Thanks to harmful ignorance taught by the Maimstream Media, the longest surviving democracy on the planet was shaken by a coup attempt, a rather pathetic attempt because the enthusiasm of the insurrectionists and their teachers was completely overwhelmed by their incompetence. As well as the cowardice of the principal player who told the crowd he would be with them, then cowered in a secure location to watch, fingers crossed, no doubt.

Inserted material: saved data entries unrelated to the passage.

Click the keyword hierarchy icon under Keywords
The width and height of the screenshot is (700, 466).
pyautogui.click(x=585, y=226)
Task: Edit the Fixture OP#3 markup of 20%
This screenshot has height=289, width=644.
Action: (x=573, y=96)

We can blame our teachers for our ignorance. I certainly blame mine. But ultimately, after I left childhood behind, I became responsible for my ignorance. I have lived my adult years in an age of readily accessible information (as well as misinformation), and I am responsible for my beliefs, ignorant though they may be. I continued smoking long after I was aware of scientific information that it was unhealthy. I was not aware of human-caused climate change when I laughed joyously while watching the needle steadily arc toward E across the fuel gage of my roommate’s big Bonneville convertible as he sped along I-70. Even had I been aware, I believe I would still have laughed and enjoyed myself while I broke the Tenth Commandment by coveting my roomie’s muscle car.

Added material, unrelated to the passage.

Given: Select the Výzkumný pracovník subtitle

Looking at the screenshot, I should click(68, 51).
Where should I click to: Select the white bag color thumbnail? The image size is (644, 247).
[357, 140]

How then can I blame the truly astounding number of people who believe truly astounding, if not impossible things? Well, I don’t really blame the masses who believe that lasers from Jewish space ships are causing the fires in California. They simply do not have the intellectual capacity to avoid ridiculous beliefs and it would be ignorant of me to blame them. I do blame the Jan 6 insurrectionists. A few might not have the intellectual capacity to reject the ridiculous Stop-The-Steal teachings of Trump, et al, while nearly all have the capacity but are willfully ignorant. They allow their racism and xenophobia to overrule their reason. Most are white supremacist wanna-be warriors. All willingly wallow in the toxic waste dump of ignorance spewed by the Maimstream Media. All are losers.

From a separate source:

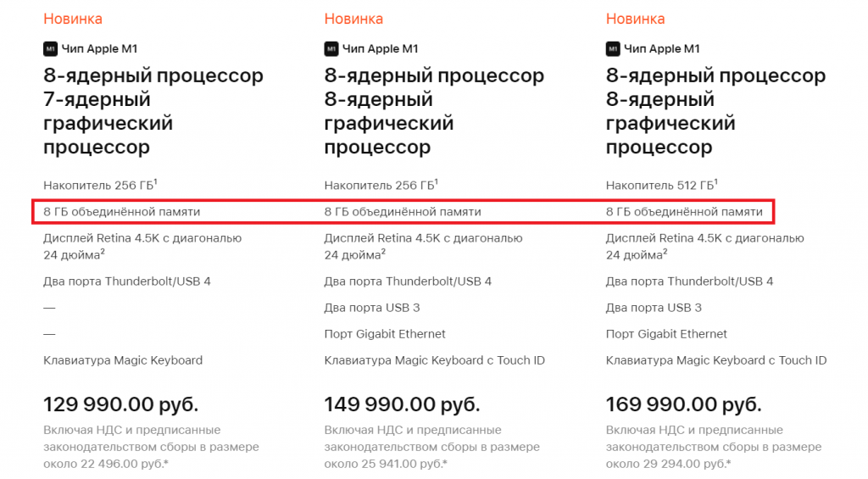868x479 pixels.
Task: Click 8 ГБ объединённой памяти in the 129 990 руб. column
Action: pyautogui.click(x=122, y=211)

I blame the anti-vax, anti-mask crowd, most of them, for our failure to reach herd immunity. No matter how vehemently they say it isn’t, their position is political. They have the intellectual capacity to examine their beliefs, to study the science and data, but they are willfully ignorant. I mean microchips in the vaccine? A question of liberty? In the liberty or death choice they have chosen death, and not only theirs. Their ignorance is truly harmful. They spread this new Delta variant and keep the virus alive and well and evolving, possibly into even more virulent variants.
Well, I intended this post to be about ignorance, not stupidity, and painted myself into a corner by saying that it was ignorant to make fun of stupid people. I confess my ignorance, but the adjectives VEXATIOUS and EXASPERATING, seem to have been invented for the anti-mask and anti-vaccine crowd. They allow their brains to be shot full of learned ignorance from the Maimstream Media instead of having life-saving vaccines shot into their arms. Scientific and statistical data, logic and reason, teach us to wear masks and get vaccinated, while willful ignorance teaches them to ignore the science, the data, the logic, until they end up in an ICU, intubated, and dying. Their willful ignorance prevents all of us from achieving herd immunity but the anti-vax crowd has achieved herd stupidity. When I read of the painful, gasping COVID19 death of a prominent anti-vaxxer, I experience a moment, a brief moment, of schadenfreude, then a moment of guilt, also brief. For their sakes, I hope that deathbed conversions lead to paradise.